NOW, THEREFORE, in consideration of the premises and for other good and
valuable consideration, the receipt and sufficiency of which are hereby
acknowledged, the parties hereto hereby agree as follows:
Section 1. Amendments to the Agreement. Effective as of the date hereof
and subject to the satisfaction of the conditions precedent set forth in
Section 2 hereof, the Transfer and Administration Agreement is hereby
amended as follows:
In Section 1.1 of the Agreement, the definition of "Commitment Termination
Date" shall be amended such that the reference to the date appearing in such
definition shall be amended to read " August 11th, 1999.";
In Section 3.1 of the Agreement, the following subclause (p) shall be
inserted immediately follow subclause (o):
(P) Year 2000 Compliance. The Transferor has initiated a review and
assessment of all computer applications (including, but not limited to those
of its suppliers, vendors, customers and any third party servicers), which
are related to or involved in the origination, collection management or
servicing of the Receivable (the "Receivable System") and has determined
that such Receivable Systems will be, reasonably expected on a timely basis
to be able to perform properly date-sensitive functions for all dates before
and after January 1st, 2000 (that is be "Year 2000 Compliant").
Page 1
In Section 3.3 of the Agreement, the following subclause (k) shall be
inserted immediately following subclause (j):
(K) Year 2000 Covenant. The Transferor will promptly notify the Agent in
the event the Transferor discovers or determines that any computer
application (including those of its suppliers, vendors and customers) that
is necessary for the origination, collection, management, or servicing of
the Receivable will not be Year 2000 Compliant on or before January 1st,
1999 and thereafter. The Transferor will deliver simultaneously with any
quarterly or annual financial statements or reports to be delivered under the
Agreement, a letter signed by an appropriate officer that no material event,
problems or conditions have occurred which would prevent or delay the
Transferor's plan to become Year 2000 Compliant.

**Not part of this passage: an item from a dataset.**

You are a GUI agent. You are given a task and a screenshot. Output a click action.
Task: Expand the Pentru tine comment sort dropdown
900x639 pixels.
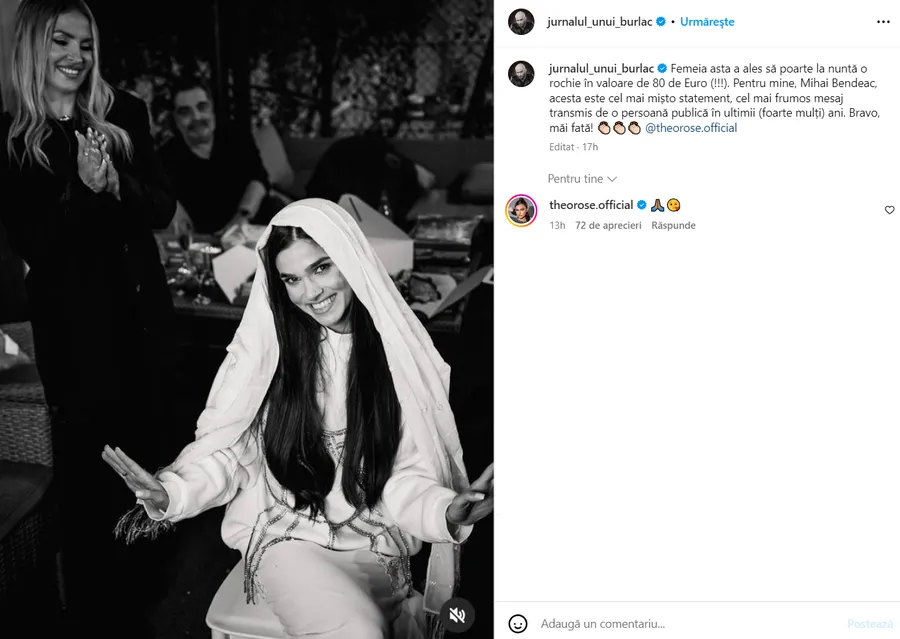(582, 179)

Section 2. Conditions to Effectiveness. This Amendment shall become
effective when the Company has executed this Amendment and has received
counterparts of this Amendment executed by the Transferor, the Collection
Agent, the Bank Investors, and the Agent.
Section 3. Representations and Warranties.
(a) Authority. The Transferor has the requisite corporate power and
authority to execute and deliver this Amendment and to perform its
obligations hereunder and under the Agreement (as modified hereby).
The execution, delivery and performance by the Transferor of this
Amendment and the performance of the Agreement (as modified hereby) have
been duly approved by all necessary corporate action and no other corporate
proceedings are necessary to consummate such transactions.
(b) Enforceability. This Amendment has been duly executed and delivered
by the Transferor. The Amendment (as modified hereby) is the legal, valid
and binding obligation of the Transferor, enforceable against the Transferor
in accordance with its terms, and is in full force and effect.
(c) Representations and Warranties. The representations and warranties
contained in the Agreement (other than any such representations or
warranties that, by their terms, are specifically of the Transferor made as
of a date other than the date hereof) are correct on and as of the date
hereof as though made on and as of the date hereof.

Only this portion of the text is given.